Fip, nuove evidenze a favore del ruolo del farmacista nelle malattie non trasmissibili

04/11/2019


Valorizzare il ruolo e la professionalità dei farmacisti nella gestione delle malattie non trasmissibili, riconoscerne le competenze all'interno delle azioni messe in campo dai servizi sanitari e presentare la farmacia come snodo, accessibile e di alta qualità, del network che si occupa della risposta assistenziale al paziente. È questo al centro della Dichiarazione della Fip sul "Ruolo dei farmacisti nella prevenzione e nel trattamento delle malattie croniche", già adottata nel 2006, che è stata rinnovata a fine settembre. Un aggiornamento che deriva dai risultati del gruppo di lavoro dedicato che ha ricevuto l'incarico di analizzare le evidenze disponibili su ruolo e impatto del farmacista nella lotta alle malattie non trasmissibili (NCDs).

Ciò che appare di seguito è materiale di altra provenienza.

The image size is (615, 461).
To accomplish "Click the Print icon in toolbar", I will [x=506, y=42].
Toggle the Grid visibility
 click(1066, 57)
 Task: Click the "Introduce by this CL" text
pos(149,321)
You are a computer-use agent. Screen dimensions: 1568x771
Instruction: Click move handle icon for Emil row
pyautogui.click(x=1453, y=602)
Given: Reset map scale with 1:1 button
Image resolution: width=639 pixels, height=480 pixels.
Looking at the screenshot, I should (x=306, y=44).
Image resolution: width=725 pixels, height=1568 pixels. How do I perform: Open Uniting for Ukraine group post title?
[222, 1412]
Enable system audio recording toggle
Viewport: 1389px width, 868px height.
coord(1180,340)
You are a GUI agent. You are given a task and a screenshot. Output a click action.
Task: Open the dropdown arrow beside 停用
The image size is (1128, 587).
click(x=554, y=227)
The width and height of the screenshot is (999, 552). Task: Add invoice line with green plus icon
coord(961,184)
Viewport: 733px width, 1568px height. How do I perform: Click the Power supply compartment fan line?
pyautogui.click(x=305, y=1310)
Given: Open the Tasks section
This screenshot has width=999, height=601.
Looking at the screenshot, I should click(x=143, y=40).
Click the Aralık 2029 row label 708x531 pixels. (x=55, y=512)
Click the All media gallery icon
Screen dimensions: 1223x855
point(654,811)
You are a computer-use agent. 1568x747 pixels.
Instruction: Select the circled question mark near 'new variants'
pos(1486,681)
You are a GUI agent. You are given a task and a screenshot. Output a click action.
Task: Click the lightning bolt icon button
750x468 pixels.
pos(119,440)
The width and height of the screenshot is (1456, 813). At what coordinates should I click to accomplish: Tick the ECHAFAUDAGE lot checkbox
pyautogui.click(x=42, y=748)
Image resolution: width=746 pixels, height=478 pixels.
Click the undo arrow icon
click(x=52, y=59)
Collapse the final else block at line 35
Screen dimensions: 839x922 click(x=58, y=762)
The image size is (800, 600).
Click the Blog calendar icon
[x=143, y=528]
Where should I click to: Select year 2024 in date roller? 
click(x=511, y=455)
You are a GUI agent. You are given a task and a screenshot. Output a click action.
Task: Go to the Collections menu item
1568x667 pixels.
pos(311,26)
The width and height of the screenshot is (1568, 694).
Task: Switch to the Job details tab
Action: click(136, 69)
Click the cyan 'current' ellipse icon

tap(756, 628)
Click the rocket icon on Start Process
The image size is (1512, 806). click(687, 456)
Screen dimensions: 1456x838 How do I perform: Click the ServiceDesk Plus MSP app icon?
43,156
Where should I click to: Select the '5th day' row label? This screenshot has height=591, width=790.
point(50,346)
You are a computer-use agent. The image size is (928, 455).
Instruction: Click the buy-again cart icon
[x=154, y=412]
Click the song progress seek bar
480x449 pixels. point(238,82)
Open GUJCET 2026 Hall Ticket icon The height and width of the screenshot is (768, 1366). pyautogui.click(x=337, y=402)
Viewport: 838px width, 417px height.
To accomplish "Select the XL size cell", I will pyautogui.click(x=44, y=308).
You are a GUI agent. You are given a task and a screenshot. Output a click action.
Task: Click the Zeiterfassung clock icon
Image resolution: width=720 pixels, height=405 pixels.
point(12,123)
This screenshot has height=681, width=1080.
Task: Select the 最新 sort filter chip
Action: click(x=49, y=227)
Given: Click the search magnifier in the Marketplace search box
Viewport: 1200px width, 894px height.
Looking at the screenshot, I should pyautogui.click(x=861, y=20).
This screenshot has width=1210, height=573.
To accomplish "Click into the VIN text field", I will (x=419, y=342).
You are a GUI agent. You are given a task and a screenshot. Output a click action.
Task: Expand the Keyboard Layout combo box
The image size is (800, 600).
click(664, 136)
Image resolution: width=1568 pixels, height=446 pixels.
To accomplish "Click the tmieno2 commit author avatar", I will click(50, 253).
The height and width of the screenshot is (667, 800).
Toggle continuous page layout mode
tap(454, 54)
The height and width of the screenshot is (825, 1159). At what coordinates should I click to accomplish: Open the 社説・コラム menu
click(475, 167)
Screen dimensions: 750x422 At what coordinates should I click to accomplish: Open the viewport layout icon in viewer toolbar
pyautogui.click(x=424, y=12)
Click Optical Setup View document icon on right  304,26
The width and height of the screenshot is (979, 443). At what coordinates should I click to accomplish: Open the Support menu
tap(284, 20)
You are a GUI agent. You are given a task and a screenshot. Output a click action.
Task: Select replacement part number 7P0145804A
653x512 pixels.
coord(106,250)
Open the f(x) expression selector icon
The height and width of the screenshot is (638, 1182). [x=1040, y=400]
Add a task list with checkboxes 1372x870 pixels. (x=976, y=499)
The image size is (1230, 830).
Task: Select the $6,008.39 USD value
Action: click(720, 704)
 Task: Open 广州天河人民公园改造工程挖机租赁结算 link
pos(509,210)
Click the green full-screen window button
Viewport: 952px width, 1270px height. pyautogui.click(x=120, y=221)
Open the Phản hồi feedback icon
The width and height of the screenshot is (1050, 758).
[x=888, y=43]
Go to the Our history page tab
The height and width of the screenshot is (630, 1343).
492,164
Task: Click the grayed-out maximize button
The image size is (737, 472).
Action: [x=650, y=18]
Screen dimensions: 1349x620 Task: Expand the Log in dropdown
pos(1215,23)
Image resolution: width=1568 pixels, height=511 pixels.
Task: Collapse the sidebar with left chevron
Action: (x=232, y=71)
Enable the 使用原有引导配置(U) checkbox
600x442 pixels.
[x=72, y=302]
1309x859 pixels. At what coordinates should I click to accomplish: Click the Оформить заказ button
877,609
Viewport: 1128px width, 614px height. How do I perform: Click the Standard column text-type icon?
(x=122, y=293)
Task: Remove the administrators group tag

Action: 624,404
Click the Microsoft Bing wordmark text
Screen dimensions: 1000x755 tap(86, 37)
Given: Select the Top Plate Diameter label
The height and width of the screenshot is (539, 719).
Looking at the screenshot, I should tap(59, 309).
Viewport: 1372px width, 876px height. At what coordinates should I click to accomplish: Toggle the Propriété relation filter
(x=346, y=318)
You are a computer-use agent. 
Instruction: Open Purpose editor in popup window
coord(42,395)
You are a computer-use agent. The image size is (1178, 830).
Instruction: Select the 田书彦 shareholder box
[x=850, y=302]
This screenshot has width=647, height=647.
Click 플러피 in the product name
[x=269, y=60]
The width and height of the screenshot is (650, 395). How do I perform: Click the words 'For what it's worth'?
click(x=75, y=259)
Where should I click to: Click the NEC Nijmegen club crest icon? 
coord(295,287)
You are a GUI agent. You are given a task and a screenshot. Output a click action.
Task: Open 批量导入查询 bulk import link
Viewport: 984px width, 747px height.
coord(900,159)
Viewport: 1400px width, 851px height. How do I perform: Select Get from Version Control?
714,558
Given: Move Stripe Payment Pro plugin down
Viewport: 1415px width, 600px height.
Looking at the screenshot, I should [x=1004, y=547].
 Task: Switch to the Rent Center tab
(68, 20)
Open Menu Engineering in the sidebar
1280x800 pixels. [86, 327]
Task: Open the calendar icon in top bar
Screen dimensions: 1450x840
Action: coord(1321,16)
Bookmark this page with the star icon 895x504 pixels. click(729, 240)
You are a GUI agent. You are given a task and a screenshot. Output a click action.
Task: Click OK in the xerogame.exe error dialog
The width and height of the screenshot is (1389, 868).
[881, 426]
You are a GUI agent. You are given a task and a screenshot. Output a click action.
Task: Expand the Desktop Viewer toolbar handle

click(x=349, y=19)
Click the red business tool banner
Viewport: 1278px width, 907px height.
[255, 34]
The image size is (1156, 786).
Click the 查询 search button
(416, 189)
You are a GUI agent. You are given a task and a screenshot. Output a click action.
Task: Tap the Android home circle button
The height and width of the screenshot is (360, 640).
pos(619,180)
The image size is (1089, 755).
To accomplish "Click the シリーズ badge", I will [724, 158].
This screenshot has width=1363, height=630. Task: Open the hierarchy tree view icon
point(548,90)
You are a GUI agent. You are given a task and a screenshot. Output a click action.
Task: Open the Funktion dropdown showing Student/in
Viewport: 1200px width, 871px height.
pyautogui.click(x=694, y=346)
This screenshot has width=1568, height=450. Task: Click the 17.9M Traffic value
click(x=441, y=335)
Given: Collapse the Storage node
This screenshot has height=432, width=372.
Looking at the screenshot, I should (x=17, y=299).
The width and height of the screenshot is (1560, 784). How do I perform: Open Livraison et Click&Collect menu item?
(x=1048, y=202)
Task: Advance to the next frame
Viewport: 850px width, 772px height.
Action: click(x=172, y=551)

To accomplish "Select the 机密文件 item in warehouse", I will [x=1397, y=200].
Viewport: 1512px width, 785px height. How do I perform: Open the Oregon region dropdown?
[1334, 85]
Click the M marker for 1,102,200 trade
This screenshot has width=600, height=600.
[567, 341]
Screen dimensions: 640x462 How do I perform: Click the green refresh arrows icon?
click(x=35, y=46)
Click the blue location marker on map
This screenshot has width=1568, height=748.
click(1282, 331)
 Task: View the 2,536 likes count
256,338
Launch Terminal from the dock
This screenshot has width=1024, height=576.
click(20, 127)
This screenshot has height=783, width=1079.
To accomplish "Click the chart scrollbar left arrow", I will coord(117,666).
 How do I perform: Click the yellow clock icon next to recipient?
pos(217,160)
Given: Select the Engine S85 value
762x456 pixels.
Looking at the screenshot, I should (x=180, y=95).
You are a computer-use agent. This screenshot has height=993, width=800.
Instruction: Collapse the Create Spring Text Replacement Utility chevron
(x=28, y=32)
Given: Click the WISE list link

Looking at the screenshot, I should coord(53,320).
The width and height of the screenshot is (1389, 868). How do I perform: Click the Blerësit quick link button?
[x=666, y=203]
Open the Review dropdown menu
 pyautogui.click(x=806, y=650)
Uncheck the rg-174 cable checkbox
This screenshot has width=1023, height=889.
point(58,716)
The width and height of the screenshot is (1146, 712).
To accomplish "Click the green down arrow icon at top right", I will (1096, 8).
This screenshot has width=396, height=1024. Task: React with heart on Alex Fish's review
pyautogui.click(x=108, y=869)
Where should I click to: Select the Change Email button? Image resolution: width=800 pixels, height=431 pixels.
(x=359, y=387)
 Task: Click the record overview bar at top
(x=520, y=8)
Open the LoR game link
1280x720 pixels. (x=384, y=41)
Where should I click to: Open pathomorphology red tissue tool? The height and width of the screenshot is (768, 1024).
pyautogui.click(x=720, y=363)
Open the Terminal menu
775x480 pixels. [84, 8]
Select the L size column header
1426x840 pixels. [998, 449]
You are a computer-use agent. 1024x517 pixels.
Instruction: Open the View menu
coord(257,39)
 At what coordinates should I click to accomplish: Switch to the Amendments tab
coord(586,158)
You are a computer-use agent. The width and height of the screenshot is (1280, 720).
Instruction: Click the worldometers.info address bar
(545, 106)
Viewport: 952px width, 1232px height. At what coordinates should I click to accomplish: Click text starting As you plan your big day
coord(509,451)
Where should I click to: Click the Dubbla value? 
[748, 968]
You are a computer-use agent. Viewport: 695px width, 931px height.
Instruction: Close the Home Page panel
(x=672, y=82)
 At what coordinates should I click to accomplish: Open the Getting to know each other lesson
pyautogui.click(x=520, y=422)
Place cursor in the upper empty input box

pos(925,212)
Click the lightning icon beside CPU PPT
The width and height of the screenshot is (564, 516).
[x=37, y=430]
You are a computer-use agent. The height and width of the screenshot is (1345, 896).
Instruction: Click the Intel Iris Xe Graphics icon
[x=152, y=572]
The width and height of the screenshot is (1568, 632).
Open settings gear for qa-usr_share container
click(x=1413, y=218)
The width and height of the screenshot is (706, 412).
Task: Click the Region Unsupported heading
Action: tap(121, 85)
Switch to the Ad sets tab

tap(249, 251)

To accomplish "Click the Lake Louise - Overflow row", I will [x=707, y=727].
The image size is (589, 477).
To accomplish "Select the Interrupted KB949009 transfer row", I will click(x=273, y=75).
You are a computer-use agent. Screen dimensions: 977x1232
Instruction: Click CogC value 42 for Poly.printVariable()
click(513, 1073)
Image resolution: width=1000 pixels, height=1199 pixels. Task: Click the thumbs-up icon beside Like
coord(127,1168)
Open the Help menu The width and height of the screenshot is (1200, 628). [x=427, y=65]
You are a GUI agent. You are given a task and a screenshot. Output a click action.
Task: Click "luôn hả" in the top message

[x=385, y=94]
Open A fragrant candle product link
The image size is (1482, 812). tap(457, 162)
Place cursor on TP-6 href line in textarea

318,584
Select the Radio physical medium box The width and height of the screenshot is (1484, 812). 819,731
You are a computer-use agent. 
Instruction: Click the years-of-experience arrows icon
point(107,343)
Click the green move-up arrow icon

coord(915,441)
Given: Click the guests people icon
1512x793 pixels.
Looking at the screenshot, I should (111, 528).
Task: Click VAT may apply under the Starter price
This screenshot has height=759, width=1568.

D'altra parte, secondo il World Health Organization (WHO), oltre 36 milioni di persone muoiono ogni anno per malattie non trasmissibili, pari al 60% delle morti in tutto il mondo, e, di queste, 15 milioni sono under 70. Non a caso, tali patologie rappresentano il più importante problema di salute pubblica nei vari Paesi. Ed è proprio alla luce di questi dati che, tra le raccomandazioni rivolte a Governi e Politici, dalla Fip parte un appello per riconoscere le farmacie come una vera e propria rete accessibile di assistenza primaria, riconoscendo e remunerando il valore dell'opera del farmacista. Per questo la richiesta è che vengano sviluppate politiche e strategie per la gestione delle malattie non trasmissibili con un ruolo per i farmacisti ben definito e riconosciuto. Un obiettivo impensabile senza una spinta a modelli assistenziali collaborativi e multiprofessionali, che includano anche farmacisti, oltre che pazienti e caregiver. Certamente, diventa quanto mai necessario promuovere le condizioni che favoriscano la cooperazione tra le diverse professioni, ma anche aumentare l'interazione delle farmacie nei network delle cure primarie. Ma, oltre a questo, vanno anche sviluppati e implementanti modelli di remunerazione dei farmacisti in cui venga riconosciuto il valore di tali servizi, visibile in modo particolare nella riduzione del peso per i servizi sanitari di tali patologie.